**RECORD EXCERPTS**
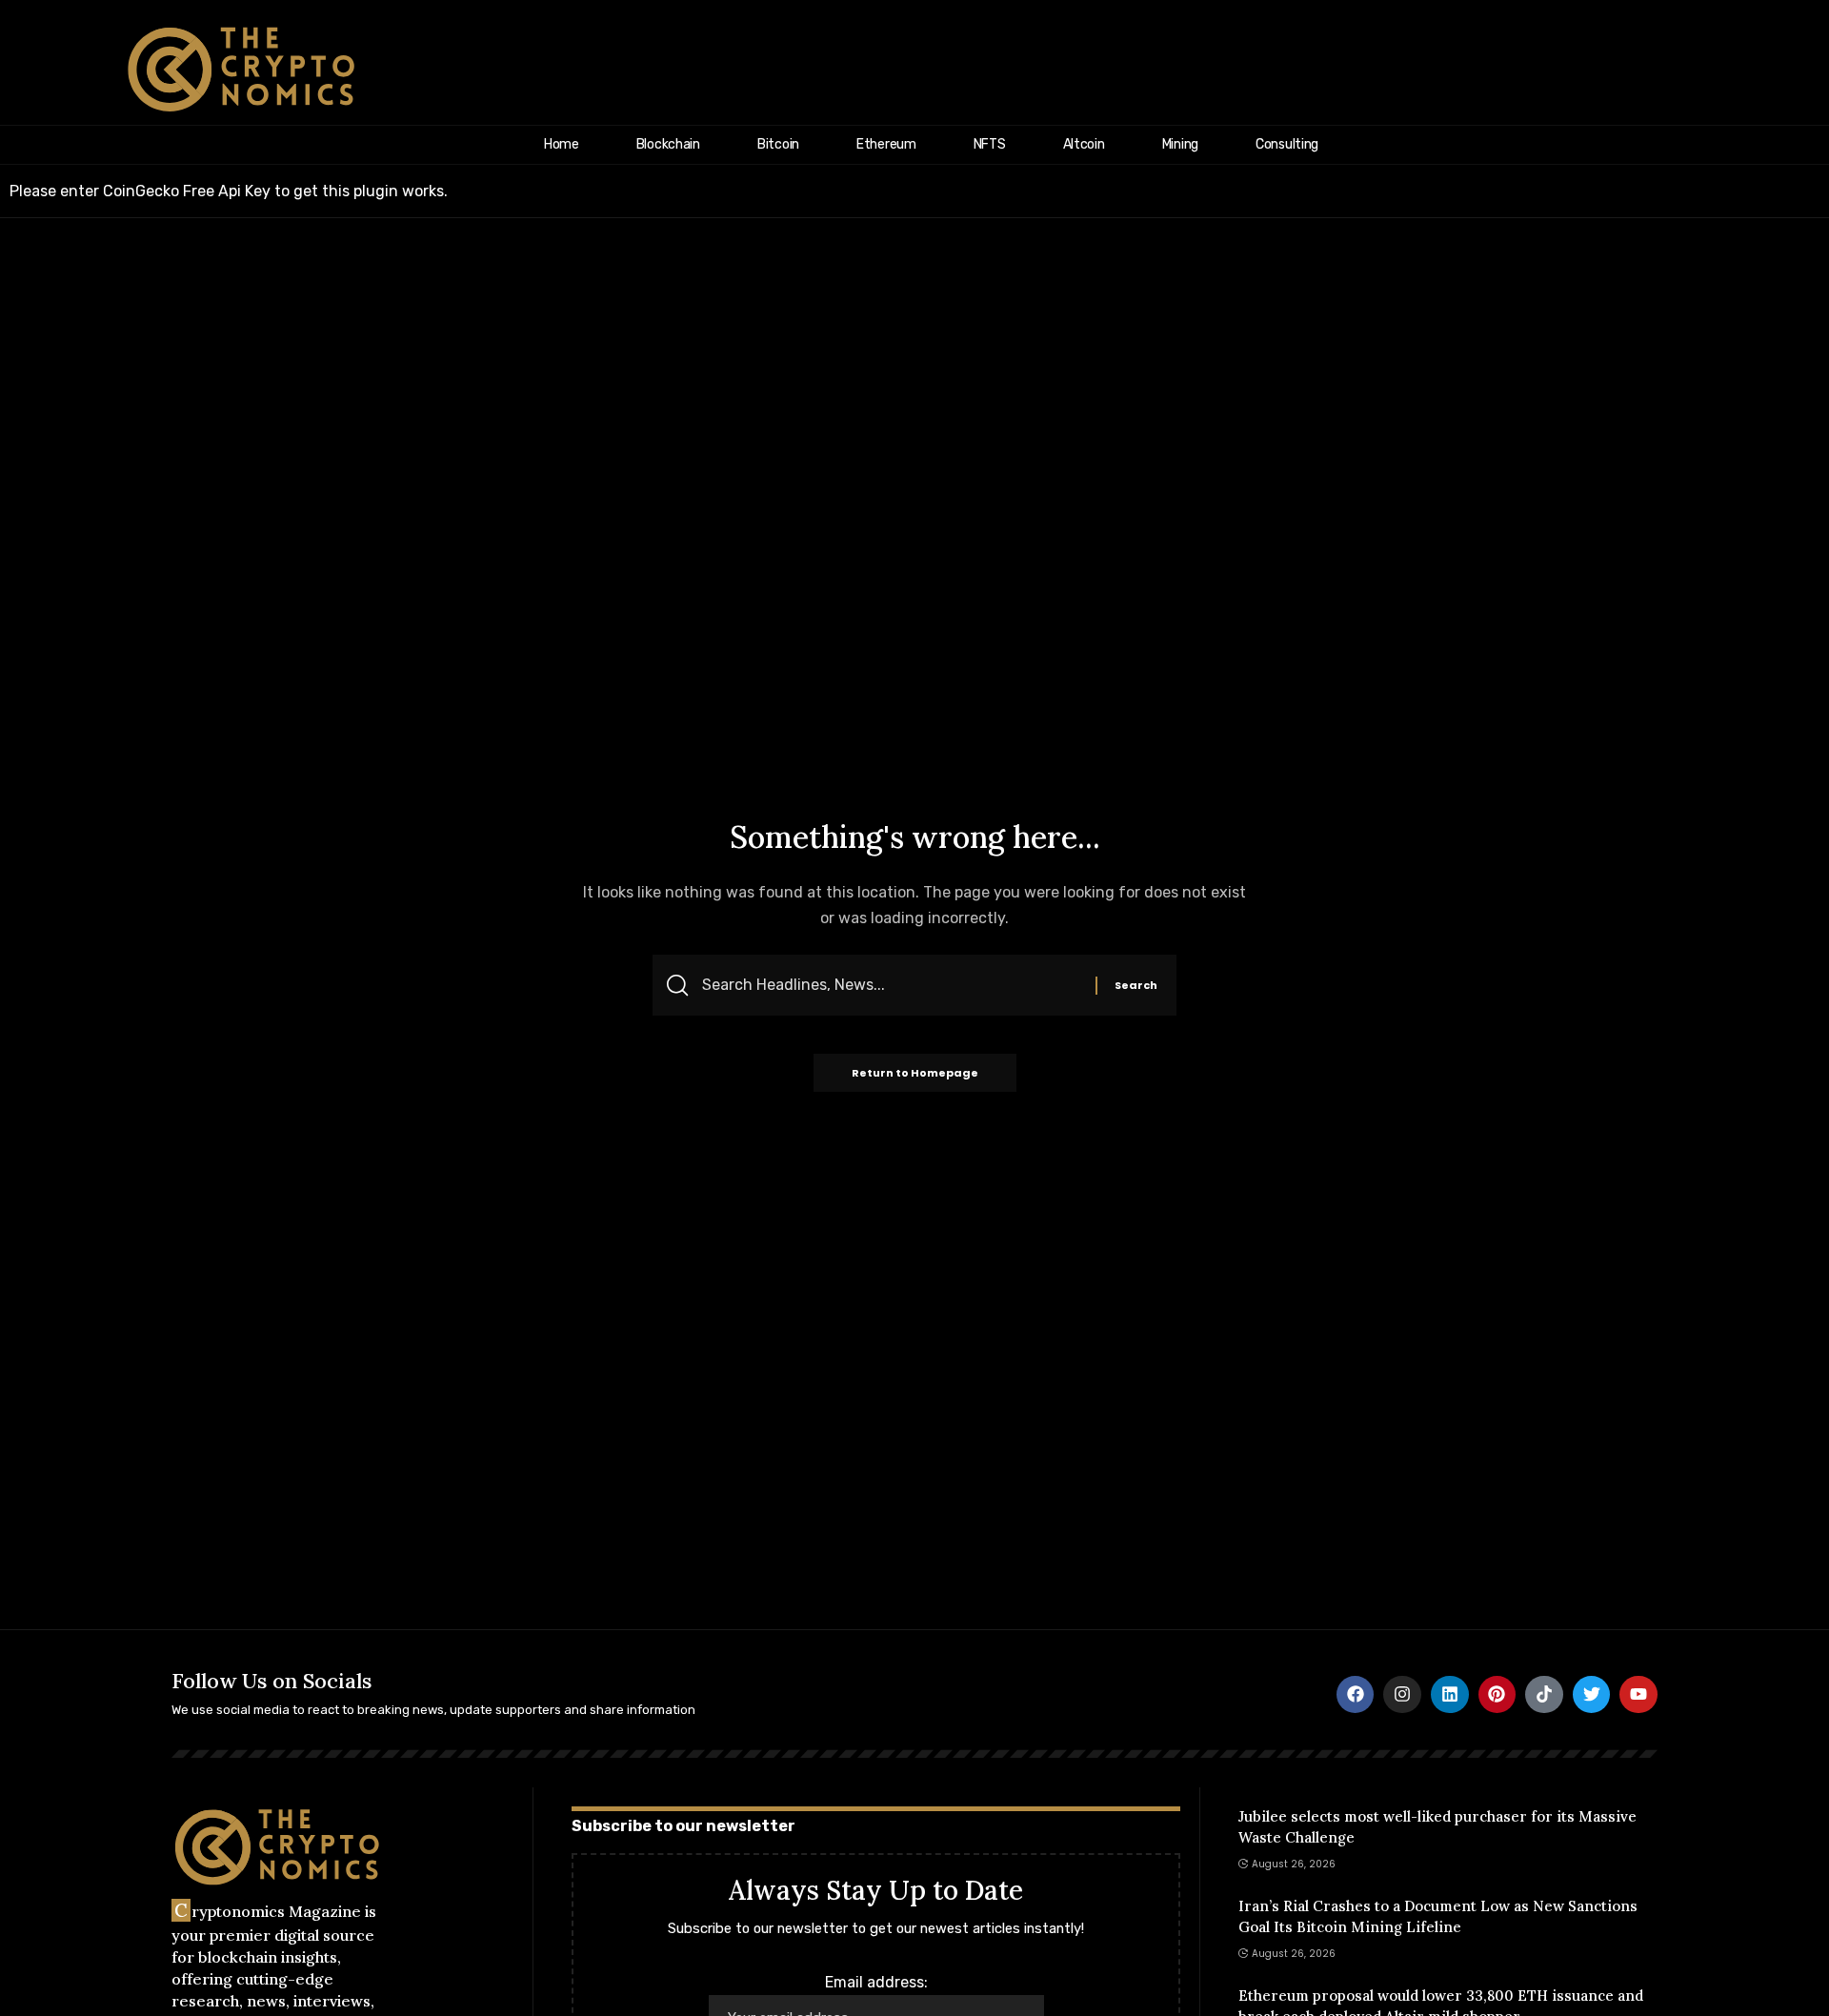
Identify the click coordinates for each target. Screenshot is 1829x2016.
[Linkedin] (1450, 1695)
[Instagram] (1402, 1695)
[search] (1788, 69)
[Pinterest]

**EXERCISE INSTRUCTIONS**
Quote the records in their entirety, keeping the wording exact and excluding pictures.

**EXPECTED OUTPUT**
Identify the click coordinates for each target. Screenshot is 1829x2016.
[Linkedin] (1450, 1695)
[Instagram] (1402, 1695)
[search] (1788, 69)
[Pinterest]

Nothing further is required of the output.